### Work instructions
Reproduce the lines from the one containing "Image resolution: width=2380" to the one containing "This screenshot has height=1044, width=1680." word for word.

### Records to use
## Start

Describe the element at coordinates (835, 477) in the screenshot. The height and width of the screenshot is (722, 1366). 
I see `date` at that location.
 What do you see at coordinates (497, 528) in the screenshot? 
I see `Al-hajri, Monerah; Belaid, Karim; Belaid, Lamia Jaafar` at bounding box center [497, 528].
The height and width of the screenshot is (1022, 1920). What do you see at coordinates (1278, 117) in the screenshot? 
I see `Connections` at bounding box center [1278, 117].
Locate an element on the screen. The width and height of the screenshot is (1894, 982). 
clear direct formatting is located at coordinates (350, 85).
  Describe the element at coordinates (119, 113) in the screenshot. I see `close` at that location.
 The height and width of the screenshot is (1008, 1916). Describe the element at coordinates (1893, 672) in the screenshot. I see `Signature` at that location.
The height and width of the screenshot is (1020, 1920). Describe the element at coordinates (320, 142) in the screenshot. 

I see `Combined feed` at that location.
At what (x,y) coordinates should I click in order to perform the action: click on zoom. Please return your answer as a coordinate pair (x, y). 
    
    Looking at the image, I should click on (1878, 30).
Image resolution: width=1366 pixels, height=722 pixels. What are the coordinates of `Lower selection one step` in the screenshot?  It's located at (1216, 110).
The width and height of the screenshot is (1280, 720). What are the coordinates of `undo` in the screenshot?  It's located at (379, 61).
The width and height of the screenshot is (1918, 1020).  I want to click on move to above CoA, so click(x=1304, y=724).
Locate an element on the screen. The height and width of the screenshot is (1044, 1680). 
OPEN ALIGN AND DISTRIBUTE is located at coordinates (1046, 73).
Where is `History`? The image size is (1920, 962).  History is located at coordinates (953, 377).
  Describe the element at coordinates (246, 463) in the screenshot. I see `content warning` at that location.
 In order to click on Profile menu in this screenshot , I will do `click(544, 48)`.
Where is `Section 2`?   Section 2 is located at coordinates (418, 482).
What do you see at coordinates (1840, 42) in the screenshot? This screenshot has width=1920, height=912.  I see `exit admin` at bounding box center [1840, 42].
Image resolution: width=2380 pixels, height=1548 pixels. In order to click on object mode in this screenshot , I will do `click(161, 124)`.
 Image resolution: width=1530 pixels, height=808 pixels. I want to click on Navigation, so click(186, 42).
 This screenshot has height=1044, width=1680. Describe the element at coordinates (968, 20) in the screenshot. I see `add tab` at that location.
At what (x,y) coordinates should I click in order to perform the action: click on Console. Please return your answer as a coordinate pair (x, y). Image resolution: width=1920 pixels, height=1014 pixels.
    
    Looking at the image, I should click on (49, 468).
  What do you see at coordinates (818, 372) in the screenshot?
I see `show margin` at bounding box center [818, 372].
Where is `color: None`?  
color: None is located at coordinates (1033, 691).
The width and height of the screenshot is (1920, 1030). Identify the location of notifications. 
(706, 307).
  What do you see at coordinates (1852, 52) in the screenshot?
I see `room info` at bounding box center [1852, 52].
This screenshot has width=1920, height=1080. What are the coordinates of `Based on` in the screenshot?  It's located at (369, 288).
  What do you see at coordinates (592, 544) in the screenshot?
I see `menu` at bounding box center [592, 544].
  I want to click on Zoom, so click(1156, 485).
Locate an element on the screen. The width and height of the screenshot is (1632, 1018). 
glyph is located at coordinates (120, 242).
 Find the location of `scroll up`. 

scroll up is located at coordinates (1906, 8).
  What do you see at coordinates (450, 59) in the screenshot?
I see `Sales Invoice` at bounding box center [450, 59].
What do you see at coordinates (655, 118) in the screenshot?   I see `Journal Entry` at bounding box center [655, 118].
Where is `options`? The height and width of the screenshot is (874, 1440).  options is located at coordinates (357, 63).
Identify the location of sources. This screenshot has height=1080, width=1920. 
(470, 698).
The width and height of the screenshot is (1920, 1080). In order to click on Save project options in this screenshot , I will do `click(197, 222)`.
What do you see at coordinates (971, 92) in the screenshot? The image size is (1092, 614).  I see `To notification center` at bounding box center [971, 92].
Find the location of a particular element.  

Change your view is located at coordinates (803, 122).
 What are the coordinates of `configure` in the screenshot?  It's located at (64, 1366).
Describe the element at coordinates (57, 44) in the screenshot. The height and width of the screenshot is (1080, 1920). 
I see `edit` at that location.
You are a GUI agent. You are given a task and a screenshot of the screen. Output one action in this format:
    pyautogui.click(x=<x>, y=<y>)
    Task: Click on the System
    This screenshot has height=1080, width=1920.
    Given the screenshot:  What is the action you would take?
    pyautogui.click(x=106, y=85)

## End

### Task solution
Image resolution: width=2380 pixels, height=1548 pixels. In order to click on object mode in this screenshot , I will do `click(161, 124)`.
 Image resolution: width=1530 pixels, height=808 pixels. I want to click on Navigation, so click(186, 42).
 This screenshot has height=1044, width=1680. Describe the element at coordinates (968, 20) in the screenshot. I see `add tab` at that location.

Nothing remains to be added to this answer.